Declaro mi gusto por las paredes, físicas y simbólicas. No idealizo un mundo sin ellas, sí una convivencia armónica, gracias a ellas. Aprendo a interrogarles del mismo modo que un médico forense extrae a un cadáver sus razones escondidas o un dermatólogo transita la piel de un cuerpo. Algunas paredes rebasan mi capacidad de asombro y documentan mi optimismo, como las de la discapacidad, que profesional y amorosamente ayuda a derribar la Fundación Teletón (por cierto, ya toca cooperar, ahí les encargo), o las que descubrí recientemente a través de Mayama, organización civil mexicana (con estatus consultivo en la ONU) que trabaja en zonas de alta marginación y violencia para transformar la vida de niños y sus familias, de modo que se vuelvan agentes de cambio en su comunidad. Los niños participaron en una sesión de co-creación bajo el método Design Thinking que promueve la ideación de soluciones y su aplicación efectiva. Para combatir la violencia familiar y social, la propia comunidad ha pintado en sus paredes mensajes que inspiran a la no violencia. Ser dueño de la voz de tus paredes es un avance en favor de una mejor convivencia. En el otro extremo viven las paredes con señales delincuenciales, paredes tomadas por el enemigo.

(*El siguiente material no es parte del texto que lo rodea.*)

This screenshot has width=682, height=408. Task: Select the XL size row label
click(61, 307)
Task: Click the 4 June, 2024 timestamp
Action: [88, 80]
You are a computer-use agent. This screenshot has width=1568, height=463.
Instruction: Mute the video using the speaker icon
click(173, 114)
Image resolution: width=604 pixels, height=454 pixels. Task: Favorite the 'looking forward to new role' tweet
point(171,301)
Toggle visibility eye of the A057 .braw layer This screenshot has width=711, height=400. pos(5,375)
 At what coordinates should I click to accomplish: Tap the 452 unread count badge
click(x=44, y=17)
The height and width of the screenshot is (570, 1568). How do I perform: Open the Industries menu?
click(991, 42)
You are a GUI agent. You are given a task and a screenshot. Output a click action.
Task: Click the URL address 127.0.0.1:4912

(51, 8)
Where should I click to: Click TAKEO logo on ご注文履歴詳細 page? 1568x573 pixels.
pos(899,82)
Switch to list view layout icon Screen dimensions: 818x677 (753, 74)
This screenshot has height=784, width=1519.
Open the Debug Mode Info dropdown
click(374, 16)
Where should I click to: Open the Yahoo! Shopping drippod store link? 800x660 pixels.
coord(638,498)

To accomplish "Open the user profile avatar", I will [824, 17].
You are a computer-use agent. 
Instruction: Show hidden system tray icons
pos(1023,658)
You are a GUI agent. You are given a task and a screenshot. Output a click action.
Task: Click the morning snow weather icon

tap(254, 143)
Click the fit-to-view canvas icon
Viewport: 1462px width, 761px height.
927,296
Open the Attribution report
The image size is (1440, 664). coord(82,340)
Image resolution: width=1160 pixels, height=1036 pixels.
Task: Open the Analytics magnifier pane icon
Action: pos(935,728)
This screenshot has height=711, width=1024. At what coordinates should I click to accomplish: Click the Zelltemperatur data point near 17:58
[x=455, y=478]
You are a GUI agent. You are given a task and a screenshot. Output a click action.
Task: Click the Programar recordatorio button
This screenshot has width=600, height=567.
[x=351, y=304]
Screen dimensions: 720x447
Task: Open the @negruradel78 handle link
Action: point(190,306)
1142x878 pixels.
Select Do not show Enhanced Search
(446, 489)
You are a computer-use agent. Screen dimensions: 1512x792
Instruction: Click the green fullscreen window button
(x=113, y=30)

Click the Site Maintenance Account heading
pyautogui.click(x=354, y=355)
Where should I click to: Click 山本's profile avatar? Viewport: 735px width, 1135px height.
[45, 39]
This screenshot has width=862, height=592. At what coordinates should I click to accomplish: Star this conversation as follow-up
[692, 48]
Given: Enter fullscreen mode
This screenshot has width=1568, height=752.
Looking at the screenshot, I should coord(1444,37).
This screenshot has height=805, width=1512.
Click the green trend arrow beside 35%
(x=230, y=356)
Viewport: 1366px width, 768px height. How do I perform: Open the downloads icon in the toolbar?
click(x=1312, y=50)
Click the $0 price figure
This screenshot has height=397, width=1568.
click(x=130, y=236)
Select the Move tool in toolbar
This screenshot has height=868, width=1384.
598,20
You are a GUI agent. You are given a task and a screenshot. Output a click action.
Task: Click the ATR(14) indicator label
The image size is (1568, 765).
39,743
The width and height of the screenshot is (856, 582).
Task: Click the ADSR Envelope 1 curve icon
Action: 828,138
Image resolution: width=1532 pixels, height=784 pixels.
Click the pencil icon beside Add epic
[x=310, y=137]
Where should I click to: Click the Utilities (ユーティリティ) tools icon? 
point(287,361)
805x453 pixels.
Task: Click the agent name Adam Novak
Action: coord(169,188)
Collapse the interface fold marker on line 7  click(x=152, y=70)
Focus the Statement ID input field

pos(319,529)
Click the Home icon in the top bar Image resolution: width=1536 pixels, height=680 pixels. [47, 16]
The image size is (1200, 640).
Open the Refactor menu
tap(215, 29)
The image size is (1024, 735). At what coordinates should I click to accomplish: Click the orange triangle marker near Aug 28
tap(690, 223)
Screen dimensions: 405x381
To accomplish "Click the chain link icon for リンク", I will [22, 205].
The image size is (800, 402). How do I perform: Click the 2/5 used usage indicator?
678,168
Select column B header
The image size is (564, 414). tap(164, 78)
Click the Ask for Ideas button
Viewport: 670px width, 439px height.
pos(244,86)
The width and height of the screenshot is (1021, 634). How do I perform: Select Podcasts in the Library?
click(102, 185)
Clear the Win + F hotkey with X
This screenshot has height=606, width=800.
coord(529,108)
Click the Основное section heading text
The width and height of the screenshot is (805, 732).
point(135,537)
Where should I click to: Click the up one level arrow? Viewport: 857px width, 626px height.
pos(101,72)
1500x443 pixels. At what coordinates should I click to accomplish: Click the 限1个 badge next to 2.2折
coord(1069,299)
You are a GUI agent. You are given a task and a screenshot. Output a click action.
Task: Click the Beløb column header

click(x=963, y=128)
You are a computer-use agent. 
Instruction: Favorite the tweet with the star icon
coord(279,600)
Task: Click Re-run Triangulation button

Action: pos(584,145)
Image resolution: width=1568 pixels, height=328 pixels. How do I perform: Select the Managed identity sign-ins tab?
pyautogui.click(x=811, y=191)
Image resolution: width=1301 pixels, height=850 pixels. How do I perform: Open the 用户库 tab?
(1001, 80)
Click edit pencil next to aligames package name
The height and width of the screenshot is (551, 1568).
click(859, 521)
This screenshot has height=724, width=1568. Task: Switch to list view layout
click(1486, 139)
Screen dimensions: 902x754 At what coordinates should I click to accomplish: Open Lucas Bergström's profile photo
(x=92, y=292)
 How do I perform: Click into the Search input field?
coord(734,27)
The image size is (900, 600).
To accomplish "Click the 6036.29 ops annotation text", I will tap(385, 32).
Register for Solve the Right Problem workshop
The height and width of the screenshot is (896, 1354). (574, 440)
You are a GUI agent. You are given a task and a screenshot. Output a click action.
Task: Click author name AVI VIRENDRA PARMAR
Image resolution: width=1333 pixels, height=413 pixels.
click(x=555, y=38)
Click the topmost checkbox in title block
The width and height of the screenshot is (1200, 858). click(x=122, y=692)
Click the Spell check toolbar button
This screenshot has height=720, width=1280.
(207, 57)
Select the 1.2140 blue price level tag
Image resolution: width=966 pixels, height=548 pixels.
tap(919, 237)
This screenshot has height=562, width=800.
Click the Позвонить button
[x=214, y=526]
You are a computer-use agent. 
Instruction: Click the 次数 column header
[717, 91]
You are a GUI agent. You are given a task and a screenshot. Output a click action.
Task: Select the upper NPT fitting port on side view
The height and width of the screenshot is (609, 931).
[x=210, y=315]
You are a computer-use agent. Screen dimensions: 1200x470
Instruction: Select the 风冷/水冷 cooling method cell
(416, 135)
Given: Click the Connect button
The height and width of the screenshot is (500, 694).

Las paredes hacen que nuestro vocabulario sea profundamente espacial. Vives del otro lado, siempre del otro lado. Aunque tal vez creías que eras de acá, para alguien más eres de allá. Entras, sales, cruzas y hasta escalas. En un alarde de creatividad un activista montó subibajas entre los tubos que dividen una parte de la frontera entre México y Estados Unidos. Para funcionar se requiere la cooperación binacional.
Siempre estarán ahí. Obstinadas de gruesos bloques, amenazantes con púas y navajas, hermosas otras, cubiertas de vegetación o convertidas en obras de arte con murales y leyendas. Ellas son también una metáfora de nuestras limitaciones personales. Quizá la vida consiste en saber cruzar o permanecer de un lado. Al menos en encontrar puertas.
Augura la autopsia: ninguna pared es infinita, infranqueable e indestructible. Y todas, absolutamente todas, hablan. ¿Qué dice la tuya?